Gary is the former Idaho legislator best known for writing Idaho’s public record and open meeting laws. Gary died Nov. 30. He was 84.
Mary Souza is a current Idaho legislator and friend of Gary’s who as a business person and citizen, long has been a proponent of government transparency. Now she’s Sen. Souza and an insider — but she’s an insider determined to open more windows so the light of public scrutiny can shine in.
Without going into detail now because the work is in its infant stages, Sen. Souza has been researching and coordinating with experts at the state capital to recommend modest but important changes to Idaho’s public record laws. That’s wonderful news.
Having fought over the years to provide important information citizens have a right to know, including police officer discipline, big payoffs to county employees and details of a severance package for a school district administrator, The Press has struggled with shortcomings in the way these laws are written. That’s not a reflection on Ingram’s work but more likely, the modern reality of loopholes being exploited and the ease with which public officials can dispense taxpayers’ money to make embarrassing problems disappear.
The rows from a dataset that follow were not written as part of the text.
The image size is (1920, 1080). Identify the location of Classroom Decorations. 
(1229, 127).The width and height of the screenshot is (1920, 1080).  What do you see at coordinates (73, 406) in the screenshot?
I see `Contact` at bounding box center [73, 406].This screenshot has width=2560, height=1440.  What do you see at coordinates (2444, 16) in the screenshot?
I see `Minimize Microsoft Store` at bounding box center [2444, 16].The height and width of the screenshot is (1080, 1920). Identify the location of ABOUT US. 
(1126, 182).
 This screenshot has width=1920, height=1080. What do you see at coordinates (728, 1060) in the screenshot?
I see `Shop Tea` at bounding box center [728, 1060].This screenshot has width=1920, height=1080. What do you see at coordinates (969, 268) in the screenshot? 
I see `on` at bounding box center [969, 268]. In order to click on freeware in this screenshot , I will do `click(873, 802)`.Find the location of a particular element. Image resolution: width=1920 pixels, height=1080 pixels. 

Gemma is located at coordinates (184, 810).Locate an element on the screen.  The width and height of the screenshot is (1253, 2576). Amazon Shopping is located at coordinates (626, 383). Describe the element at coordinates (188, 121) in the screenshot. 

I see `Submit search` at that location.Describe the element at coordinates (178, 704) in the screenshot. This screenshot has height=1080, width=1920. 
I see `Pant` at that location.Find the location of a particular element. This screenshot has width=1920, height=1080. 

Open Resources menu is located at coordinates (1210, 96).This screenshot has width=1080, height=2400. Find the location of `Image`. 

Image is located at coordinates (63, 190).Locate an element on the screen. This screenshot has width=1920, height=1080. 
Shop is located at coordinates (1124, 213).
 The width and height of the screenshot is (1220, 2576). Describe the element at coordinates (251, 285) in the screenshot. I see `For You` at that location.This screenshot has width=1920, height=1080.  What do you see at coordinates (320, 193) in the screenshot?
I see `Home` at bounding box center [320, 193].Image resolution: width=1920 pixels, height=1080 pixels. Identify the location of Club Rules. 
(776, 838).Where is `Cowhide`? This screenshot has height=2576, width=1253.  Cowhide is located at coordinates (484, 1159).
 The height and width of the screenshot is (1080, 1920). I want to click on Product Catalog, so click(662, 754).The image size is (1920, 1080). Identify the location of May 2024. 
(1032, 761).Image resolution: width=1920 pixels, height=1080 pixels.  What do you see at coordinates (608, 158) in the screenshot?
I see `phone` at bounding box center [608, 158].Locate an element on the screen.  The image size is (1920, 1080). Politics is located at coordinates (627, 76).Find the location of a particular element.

The timing of Sen. Souza’s work could hardly be better. Idaho and Michigan are the only states that have no requirements for candidates to disclose important financial information that could reveal existing or potential conflicts of interest. A group of Idaho legislators is determined to change that in the session beginning in a few weeks.
According to the legislative panel’s recommendation last month, all candidates for elective office at the state, legislative, county or city level would be required to disclose:
• Primary employer and job title;
• All entities they own or serve as an officer;
• Every entity that has paid them $5,000 or more in the past year;
• All the boards on which they serve;
• Their spouse’s name, employer and occupation.
It’s never easy to determine where public servants’ privacy rights end and the public’s right to know begins. Souza and the 2018 Idaho Legislature could go a long way toward ensuring a better balance is found between those two vital interests.